Если последовательно идти этим путем, вся проблема взаимоотношений Рима и православия предстанет в новой перспективе. Если Священное Предание определяется всецерковным признанием, а не папской санкцией, то как обозначить статус вышеназванных актов, получивших в свое время эту санкцию? И как относиться к нынешним папским заявлениям? Если все они не признаются на Востоке, могут ли они стать предметом официальной критики и опровержения? И если право на такую критику есть у восточных христиан, не очевидно ли, что оспаривать их могут и христиане Запада? Да и применимы ли категории «Восток» и «Запад» в наше время так, как они использовались в Средние века? Мы живем в тесном мире, где культуры и традиции нельзя считать изолированными друг от друга, как прежде. И если христианскому Преданию суждено быть принятым нашими современниками, оно должно открыться им как таковое, т. е. в своем универсальноэкзистенциальном значении.

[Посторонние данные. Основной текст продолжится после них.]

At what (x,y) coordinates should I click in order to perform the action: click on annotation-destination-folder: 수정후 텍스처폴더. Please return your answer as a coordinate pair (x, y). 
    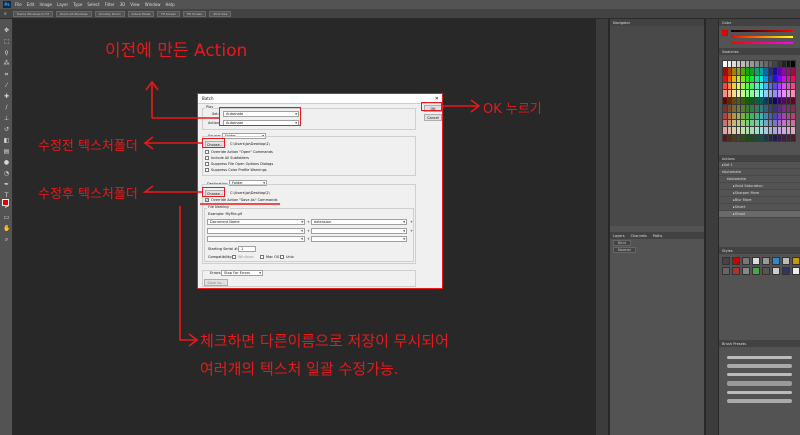
    Looking at the image, I should click on (88, 194).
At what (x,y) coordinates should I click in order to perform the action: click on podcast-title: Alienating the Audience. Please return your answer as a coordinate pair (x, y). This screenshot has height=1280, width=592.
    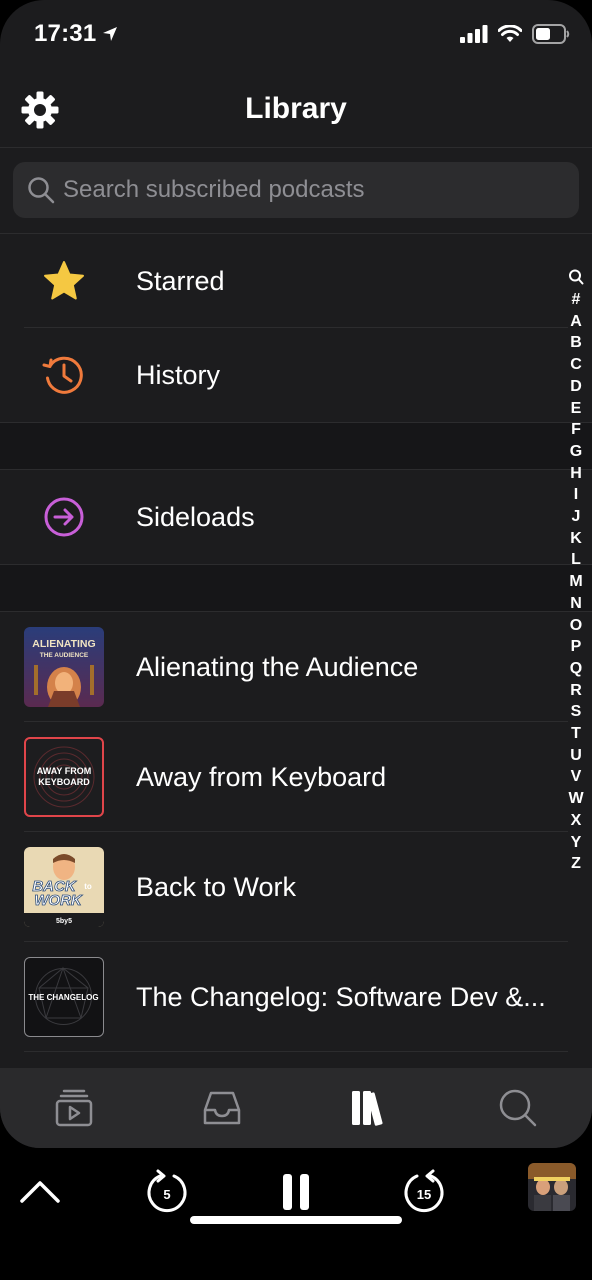
    Looking at the image, I should click on (278, 666).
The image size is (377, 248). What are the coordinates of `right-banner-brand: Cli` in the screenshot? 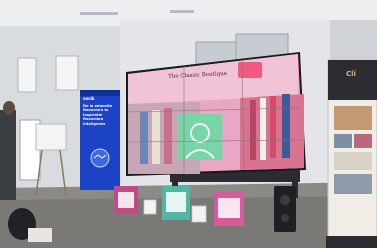 It's located at (351, 74).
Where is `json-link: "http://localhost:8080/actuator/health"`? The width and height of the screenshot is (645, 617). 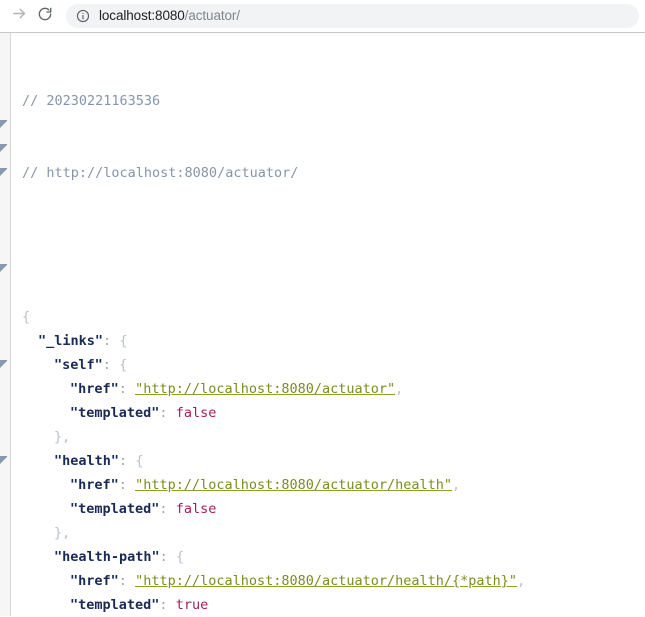
json-link: "http://localhost:8080/actuator/health" is located at coordinates (294, 485).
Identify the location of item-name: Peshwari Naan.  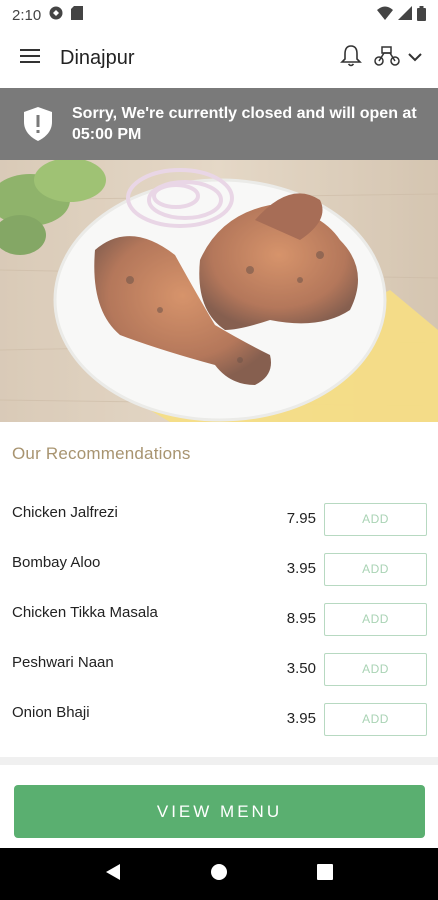
(63, 662).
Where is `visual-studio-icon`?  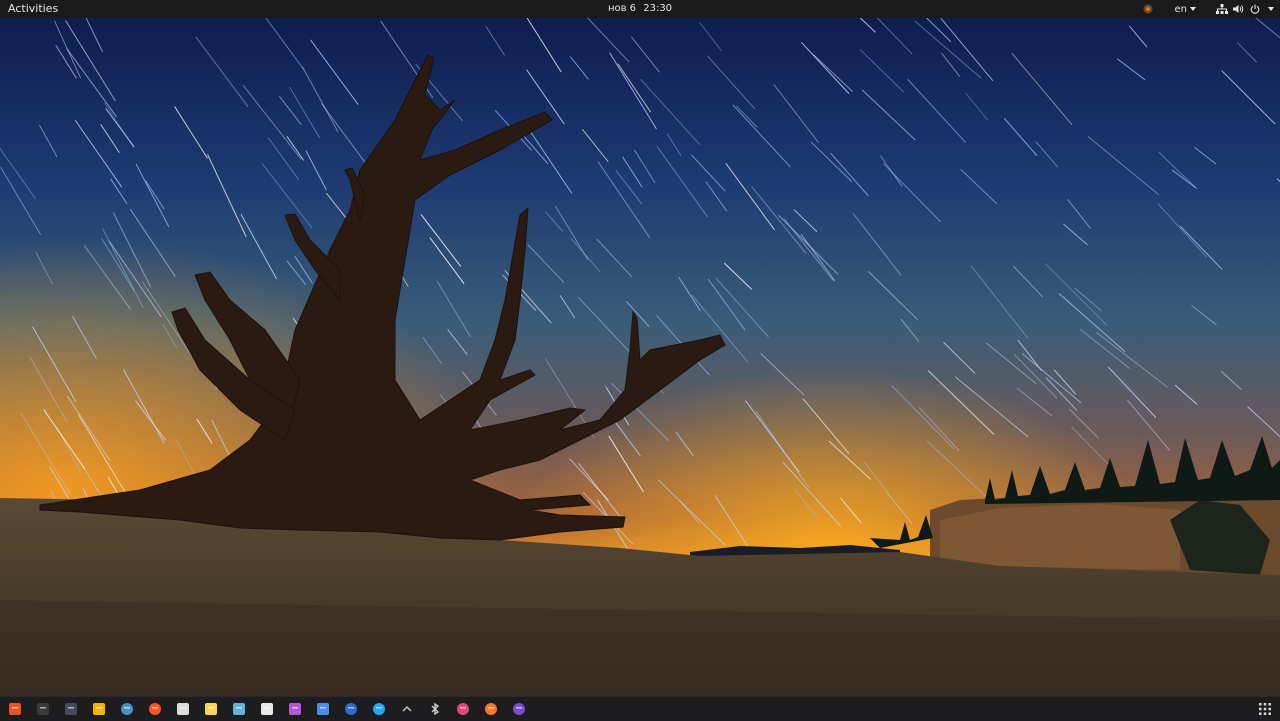 visual-studio-icon is located at coordinates (519, 709).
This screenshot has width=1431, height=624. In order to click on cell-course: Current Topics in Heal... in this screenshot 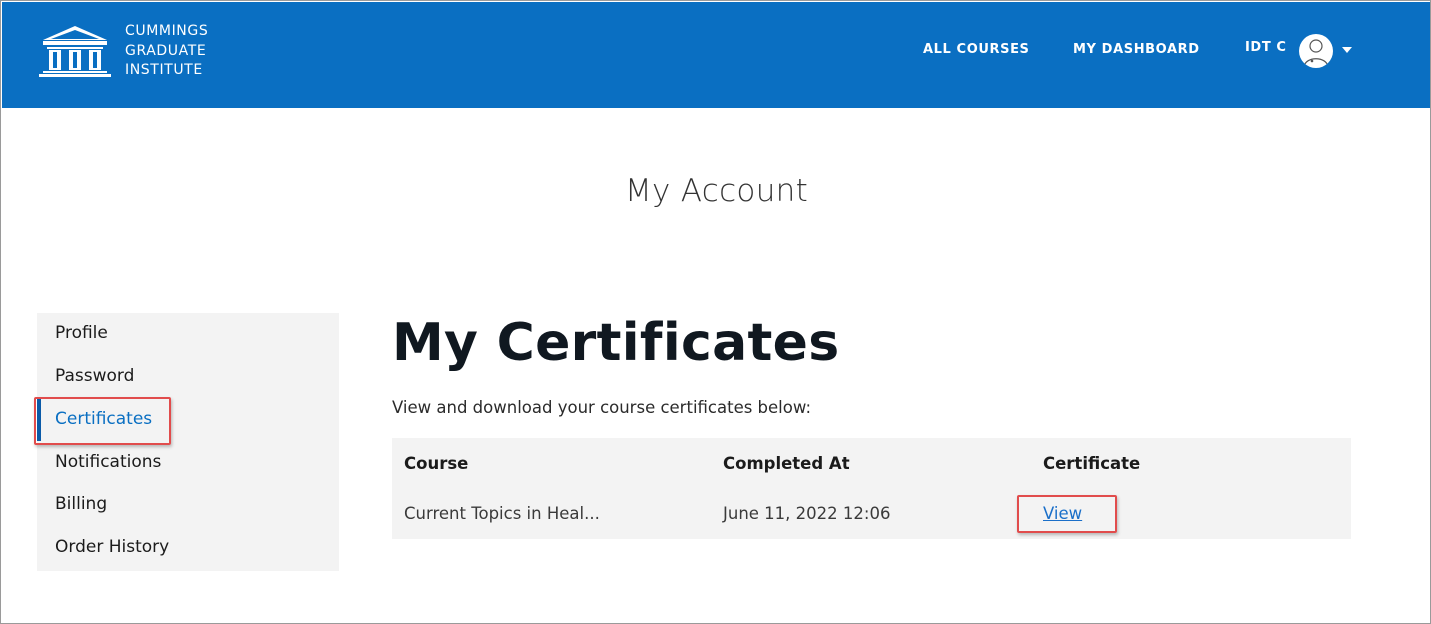, I will do `click(502, 514)`.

Какова позиция Православной Церкви в несмолкающих дебатах о природе Предания? Эту позицию можно определить двояко — негативно и позитивно. Говоря о негативной ее стороне, следует признать, что православный Восток никогда не был озабочен поисками объективных, четких и формально определимых критериев истины — таких, как папский авторитет или протестантский принцип sola Scriptura. Отвечая на вопрос, каковы источники их веры, православные, нередко озадачивая западных христиан, говорили в терминах таких понятий, как полнота Писания в свете Предания древних соборов, отцов и веры всего народа Божия, запечатлевшей себя преимущественно в богослужении. Такой ответ и такие критерии со стороны кажутся чем–то до крайности расплывчатым, что свидетельствует, быть может, о романтической и мистической настроенности, но само по себе неэффективно и нереалистично. Православные же отстаивают свою позицию как сакраментальную и эсхатологическую. Но существуют ли иные критерии — более реалистические и менее мистические? И не есть ли вера в папскую непогрешимость — одно из проявлений мистической веры?